Exercise set
a) Say whether each statement agrees with the football article below. Answer yes or no for each, quoting the words of the article that decide it.
(i) The writer posted the original article the week before the Utd game.
(ii) According to the writer, Liverpool were dead in the water in December.
(iii) The writer expects Spurs to push hard for fourth spot again next season.
b) Write down the part of the football article from "Man City, well" up to and including "top four spot.", keeping every word and mark unchanged.

Selection

::::::

By Kieran Fitzgerald :  06/05/2011 :  Comments (28) :
The original title for this article was going to be "Loss of Expectation". It was meant to be about how, over the last twelve months, with all that has gone on, my expectations have fallen through the floor... and about how I was worried about what my level of expectation and hope for next season would be. I was going to end the piece with a paragraph explaining that, in the run up to the Man Utd game, I was expecting, for the first time in years, that we would get trounced by Man Utd and I had no interest in the game. It was that feeling I used to get in the dark old days under Walter Smith; this was what was worrying me most about what I was expecting from, and hoping for, from next season.

I was going to post the week before the Utd game. Between laziness, and ultimately deciding to show some interest in the Utd game to see what kind of performance we gave, I didn't get around to posting the piece.

Well the Utd game came and went. The complete non-performance threw me so much that the article went out the window. Then the Wigan game came and went and this led to a me deciding to do a revision of the article.

I sat down on Monday and went through my usual routine of analysing the results and the league table. When I saw the positions of the three or four teams either side of us, and how we compared to them in terms of squad, finances and overall mindset of each club, I suddenly found the new point of my article. I don't need to worry about what might happen next season. The worst has already happened in terms of my expectations being lowered ? and we are already there.

When I looked at the teams in fourth, fifth and sixth, I realised that we are further away from these league placings than we have been in years. Over the last twelve months, we have fallen away financially, squad-wise and ? worst of all in my view ? mentality-wise. It's the psychology of the team and the club that has worried me the most over the last twelve months. If you look at the last two results in particular, I would find it hard to see how this squad can lift itself for next season. Liverpool were dead in the water in December. Now, they look like the don't want the season to end. You can't buy the mental strength that squad has shown.

Spurs may have to sell during the summer if they don't get Champion's League. Harry will do his usual wheeling and dealing with what is a squad chock-full of talent and they will be there or there abouts again next season. Spurs as a club will regroup and will push hard again next season for the invaluable fourth spot.

Man City, well they finally seem to be getting it together in terms of mentality and squad spirit... and can always just spend if they need to. Us? well, fingers crossed we sell five or six of our senior players over the summer for the price of one of our bank loans and then have second-rate freebies and a couple of young fellas for the first game of the season in August. And, from the way this season has gone, we will have the mentality of a mid-table team, not a team pushing for a top four spot.

::::::

Raw data
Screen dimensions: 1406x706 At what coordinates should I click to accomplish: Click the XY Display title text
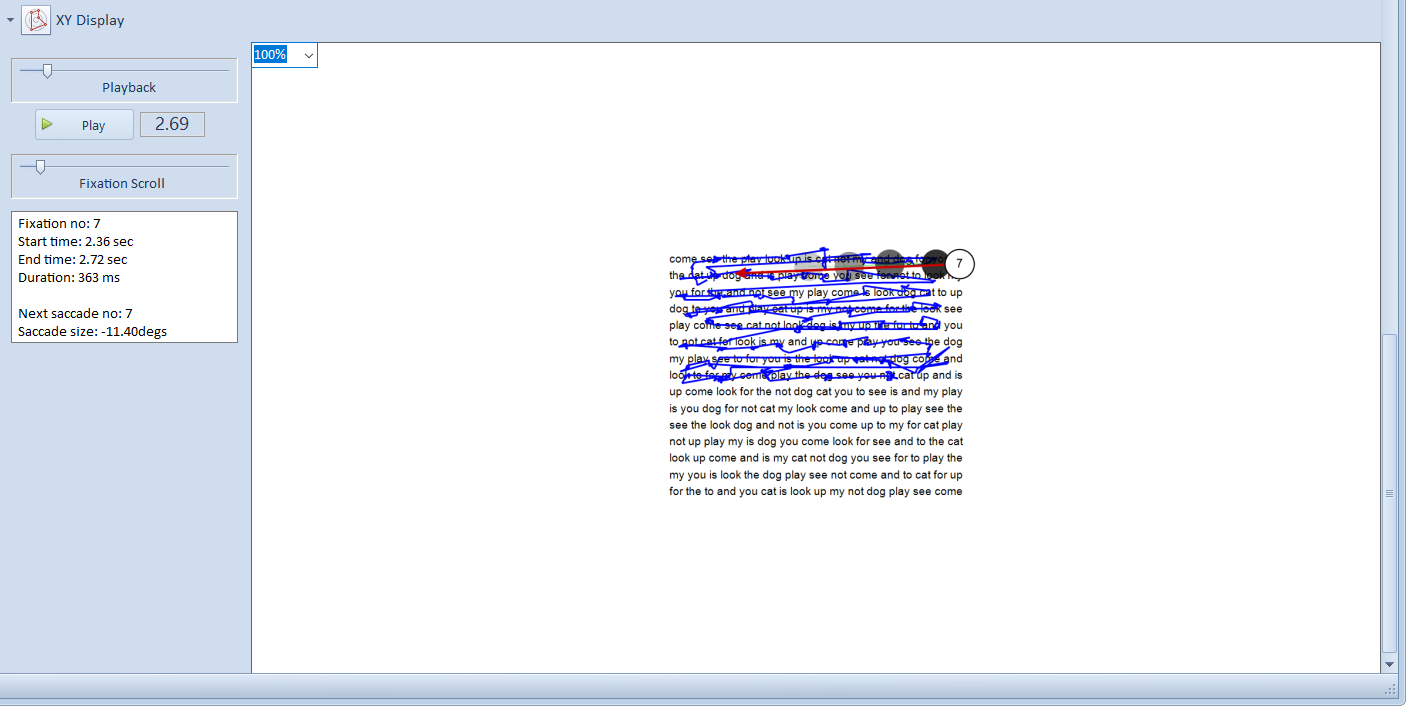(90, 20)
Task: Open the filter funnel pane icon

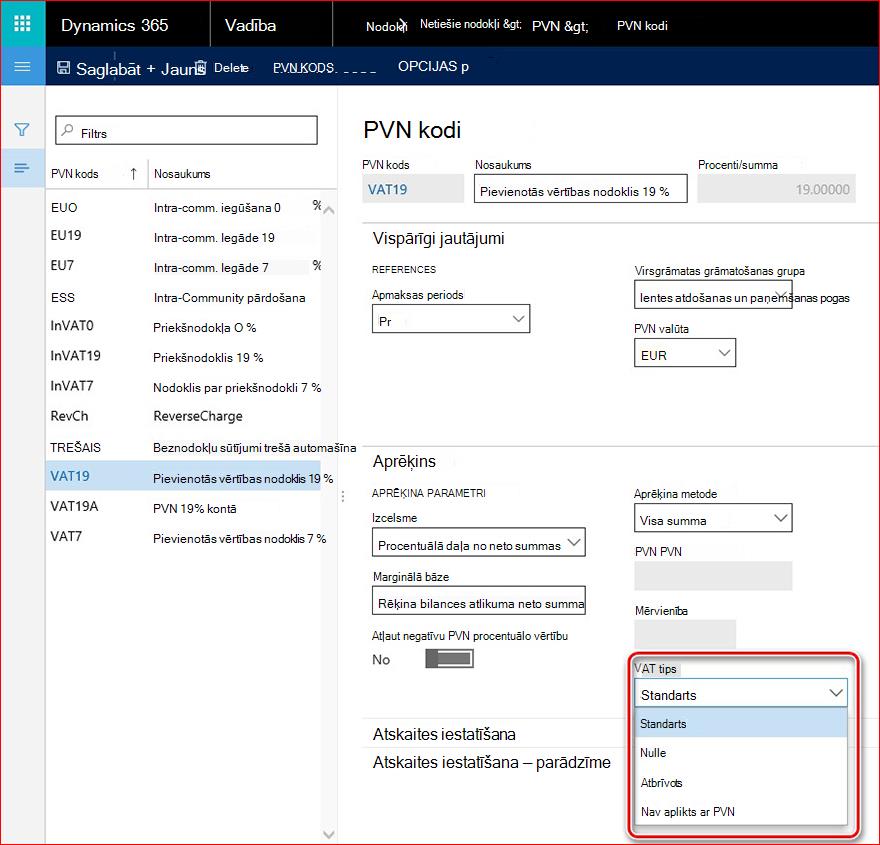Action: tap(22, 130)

::::::

Solutions to the tasks
a)
(i) No: "I didn't get around to posting the piece."
(ii) Yes: "Liverpool were dead in the water in December."
(iii) Yes: "Spurs as a club will regroup and will push hard again next season for the invaluable fourth spot."

b)
Man City, well they finally seem to be getting it together in terms of mentality and squad spirit... and can always just spend if they need to. Us? well, fingers crossed we sell five or six of our senior players over the summer for the price of one of our bank loans and then have second-rate freebies and a couple of young fellas for the first game of the season in August. And, from the way this season has gone, we will have the mentality of a mid-table team, not a team pushing for a top four spot.